Here it is: She’d been to New York before. That’s why she started crying when we first saw the city. She’d come here when she was eighteen, my age, to model. Very quickly, she’d met a photographer, a Frenchman, and they’d fallen in love. Or at least
she’d
fallen in love. He went to France for a visit, and while he was gone she found out he was married. At about the same time she discovered she was pregnant. With me. She went back to Eagle River, where my father, I mean Duke, had been her high school boyfriend. She told him everything, and he wanted to marry her anyway. They agreed that he would claim me as his own. No one would ever have to know who my real father was.

“So why are you telling me now?” I asked her. I was more furious than I’d ever been in my entire life, partly for her having lied to me for all these years, and partly for her now spilling the truth.

“Seeing you there today at that shoot, so beautiful, such a natural, I thought: If you’re going to be in modeling, you’ve got to know the truth.

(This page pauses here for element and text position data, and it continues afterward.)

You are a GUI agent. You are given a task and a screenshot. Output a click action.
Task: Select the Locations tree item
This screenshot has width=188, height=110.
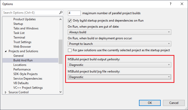[x=20, y=65]
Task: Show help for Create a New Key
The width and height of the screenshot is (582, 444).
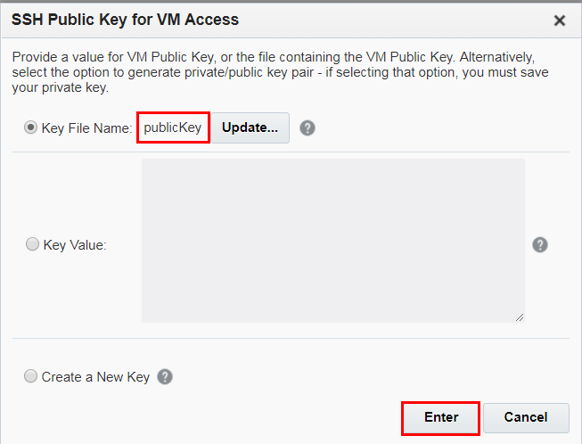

You might meet your father, you might even work with him, and it’s wrong if you don’t know who he is. His name is Jean-Pierre Renaud; he’s quite well-known. I thought you’d stay in Eagle River your whole life….”

“I just told you I am
not
going to be ‘in modeling,’” I said, slamming my hands down so hard on the table that the silverware and the crystal glasses leaped into the air, Mom’s wine toppling and draining like blood across the tablecloth.

“I think that’s a mistake,” Mom said, fumbling to right her glass, her face so red it seemed like she was about to start sobbing—though at that moment I couldn’t have cared less. “Though I’d love it if you were with me in Eagle River….”

“I don’t know what I’m going to do,” I said, staggering to my feet, jostling the table again so that the flames of the candles quaked in the reflection in the window. I couldn’t see the city anymore; all I could see was myself, enormous, looming over Mom.

“All I know,” I told her, “is that I don’t want to be with you.”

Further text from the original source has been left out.